__WHAT THE TASK REQUIRES__
Reproduce the entries from the line containing "The image size is (1533, 380)." through the line containing "Action: coord(1047,240)", inclusive, without changing anything. Leave the pictures out of your answer.

** begin AVAILABLE DATA **

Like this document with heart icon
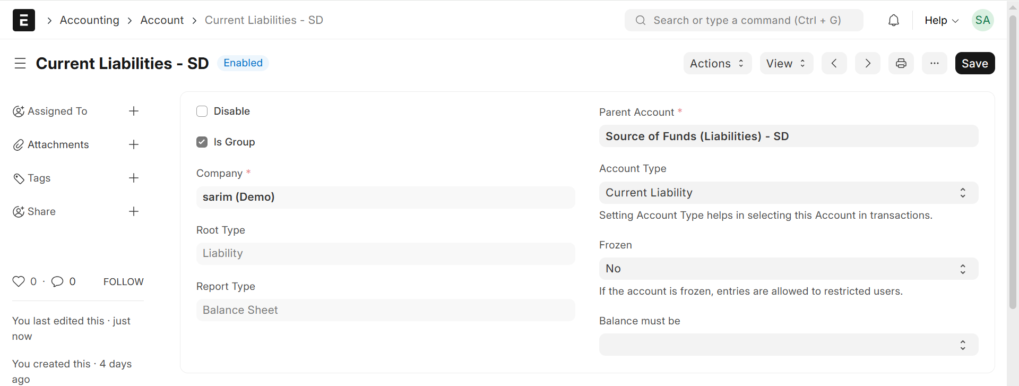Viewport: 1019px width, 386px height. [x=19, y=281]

** end AVAILABLE DATA **
** begin AVAILABLE DATA **

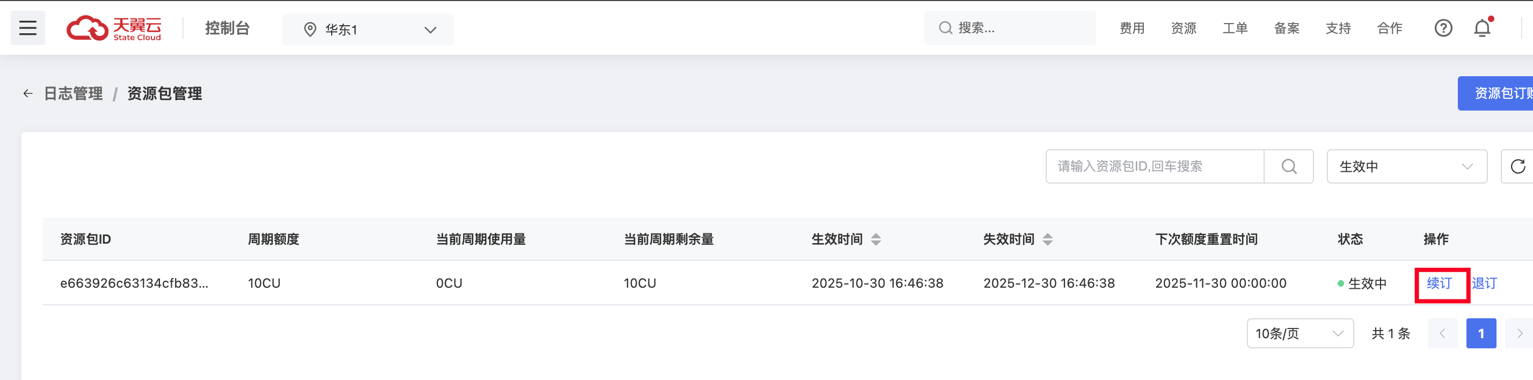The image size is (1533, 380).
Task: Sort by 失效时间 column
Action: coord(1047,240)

** end AVAILABLE DATA **

__SOLVED PROBLEM__
The image size is (1533, 380).
Task: Sort by 失效时间 column
Action: coord(1047,240)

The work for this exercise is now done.